Por delante

El crédito de la palabra de Pedro Sánchez está a unos niveles equiparables a nuestra deuda pública

Si fuésemos más barrocos, las cosas estarían más claras. ¿O acaso no resulta iluminadora la paradoja de que el inminente presidente del Gobierno está acabado? ¡Cómo puede ser eso!, exclamarán, escandalizados, los neoclásicos. Obsérvese el valor neto que tiene su palabra, la confianza del electorado en su integridad moral, el peso que el pueblo concede a su compromiso con sus principios, la admiración general que despiertan sus capacidades intelectuales y su carrera académica… Para muestra un botón: ha pasado, como señala Marta Espartero, de prometer incluir en el Código Penal la convocatoria de referéndums ilegales, a convocarlo él mismo. Si esto no es tener amortizado ya, en plena juventud, el prestigio personal y político, que venga Cicerón y lo vea.

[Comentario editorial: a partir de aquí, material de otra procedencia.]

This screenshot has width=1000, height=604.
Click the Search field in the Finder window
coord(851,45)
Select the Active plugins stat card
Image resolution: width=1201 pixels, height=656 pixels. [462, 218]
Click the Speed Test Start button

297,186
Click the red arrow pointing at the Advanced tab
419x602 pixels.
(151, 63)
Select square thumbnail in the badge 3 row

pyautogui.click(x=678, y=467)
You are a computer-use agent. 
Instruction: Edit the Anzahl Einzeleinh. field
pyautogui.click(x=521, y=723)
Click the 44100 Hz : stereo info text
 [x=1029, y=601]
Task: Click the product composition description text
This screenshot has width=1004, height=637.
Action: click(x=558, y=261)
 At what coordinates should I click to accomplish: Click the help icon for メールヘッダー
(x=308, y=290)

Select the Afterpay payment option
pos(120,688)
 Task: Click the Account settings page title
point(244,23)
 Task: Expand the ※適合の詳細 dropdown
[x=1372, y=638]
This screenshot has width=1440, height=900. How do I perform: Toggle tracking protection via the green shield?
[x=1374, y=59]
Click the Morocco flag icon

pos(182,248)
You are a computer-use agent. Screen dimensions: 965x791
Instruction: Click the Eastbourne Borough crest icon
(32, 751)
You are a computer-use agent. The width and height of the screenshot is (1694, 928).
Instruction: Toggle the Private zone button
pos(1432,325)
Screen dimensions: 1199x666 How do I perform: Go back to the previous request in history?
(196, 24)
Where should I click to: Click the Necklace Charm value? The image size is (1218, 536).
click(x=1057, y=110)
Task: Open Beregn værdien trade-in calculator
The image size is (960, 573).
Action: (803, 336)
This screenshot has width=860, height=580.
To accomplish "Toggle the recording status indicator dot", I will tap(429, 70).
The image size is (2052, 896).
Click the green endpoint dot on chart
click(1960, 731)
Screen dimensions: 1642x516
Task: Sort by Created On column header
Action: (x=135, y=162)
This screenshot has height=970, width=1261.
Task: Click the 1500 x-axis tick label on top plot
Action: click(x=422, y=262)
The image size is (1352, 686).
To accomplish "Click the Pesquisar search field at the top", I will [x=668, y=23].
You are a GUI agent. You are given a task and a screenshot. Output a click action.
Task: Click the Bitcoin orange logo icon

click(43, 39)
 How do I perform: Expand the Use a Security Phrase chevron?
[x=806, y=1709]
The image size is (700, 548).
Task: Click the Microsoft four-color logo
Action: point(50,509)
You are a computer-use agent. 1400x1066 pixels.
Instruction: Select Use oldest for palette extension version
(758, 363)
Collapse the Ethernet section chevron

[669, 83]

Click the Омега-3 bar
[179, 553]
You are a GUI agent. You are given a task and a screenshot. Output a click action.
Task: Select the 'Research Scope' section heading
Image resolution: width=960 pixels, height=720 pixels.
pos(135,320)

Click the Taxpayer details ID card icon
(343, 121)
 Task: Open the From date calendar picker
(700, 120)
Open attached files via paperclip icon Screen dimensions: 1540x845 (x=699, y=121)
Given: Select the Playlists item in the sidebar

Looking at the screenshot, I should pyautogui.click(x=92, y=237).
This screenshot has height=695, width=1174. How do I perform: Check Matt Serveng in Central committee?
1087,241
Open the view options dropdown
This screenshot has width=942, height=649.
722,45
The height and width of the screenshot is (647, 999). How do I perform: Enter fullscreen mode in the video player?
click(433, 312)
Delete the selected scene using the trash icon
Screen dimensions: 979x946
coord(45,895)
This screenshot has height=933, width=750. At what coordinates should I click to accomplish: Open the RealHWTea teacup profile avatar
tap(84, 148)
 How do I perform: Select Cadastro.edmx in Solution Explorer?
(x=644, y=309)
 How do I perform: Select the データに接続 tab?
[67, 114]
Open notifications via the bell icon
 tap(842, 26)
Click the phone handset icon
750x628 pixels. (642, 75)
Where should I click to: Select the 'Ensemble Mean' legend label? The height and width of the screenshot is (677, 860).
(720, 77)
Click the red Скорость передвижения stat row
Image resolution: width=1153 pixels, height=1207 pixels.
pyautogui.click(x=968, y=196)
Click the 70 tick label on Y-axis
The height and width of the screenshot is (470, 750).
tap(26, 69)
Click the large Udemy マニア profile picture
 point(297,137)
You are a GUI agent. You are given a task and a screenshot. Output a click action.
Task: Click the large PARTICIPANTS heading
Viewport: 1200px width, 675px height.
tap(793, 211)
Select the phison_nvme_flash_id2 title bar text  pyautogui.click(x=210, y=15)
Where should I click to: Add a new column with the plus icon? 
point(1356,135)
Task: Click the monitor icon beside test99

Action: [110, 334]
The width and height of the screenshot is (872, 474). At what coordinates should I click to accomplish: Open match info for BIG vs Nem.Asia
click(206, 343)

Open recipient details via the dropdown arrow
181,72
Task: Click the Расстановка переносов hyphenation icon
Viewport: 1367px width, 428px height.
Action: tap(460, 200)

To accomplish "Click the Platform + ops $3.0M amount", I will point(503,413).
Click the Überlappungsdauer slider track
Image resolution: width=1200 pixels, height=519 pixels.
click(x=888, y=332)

Naturalmente, como pasa con el proverbial jabalí herido o con el zombi, auténtico tótem de estos tiempos, es mucho lo que Sánchez puede llevarse por delante mientras tanto. El nuevo año que los columnistas y ustedes, pacientes lectores, tenemos por delante consistirá, de hecho, en ir glosando el destrozo.

Sin embargo, es importante fijarnos en la envergadura de su descrédito ahora que no ha empezado el frenesí. El gran Saavedra Fajardo nos explica que la cumbre, si bien está más vecina de los favores de Júpiter, también lo está a las iras de sus rayos. Cuanto más alto se llega en política, más expuesto se queda. Más expuestas, sobre todo, las carencias, aunque esas carencias -nueva paradoja- sean las que le hayan aupado a la cumbre, a base de desprenderse del peso de valores y convicciones o de no haberlo tenido nunca.

En la cumbre, encima, combaten más recios los vientos y, con tan poco peso, será muy posible que le arrastren. La mayor parte de las cosas que sucedan en la política española de ahora en adelante serán, precisamente, los esfuerzos ímprobos de un etéreo presidente para que no se lo lleve por delante la mínima brisa de la opinión pública o el soplo de un mal dato económico o el resoplido de estupor de nuestros socios europeos.

Por eso, para entender lo que va a ocurrir, no olvidemos el estado del crédito del presidente, peor que nuestra deuda pública. No nos consolará ni nos lo hará más llevadero, pero nos convencerá de que viejos valores como la fidelidad a la palabra dada, el pundonor, el compromiso con el programa y el respeto a las instituciones son más prácticos de lo que el neomaquiavelismo cree.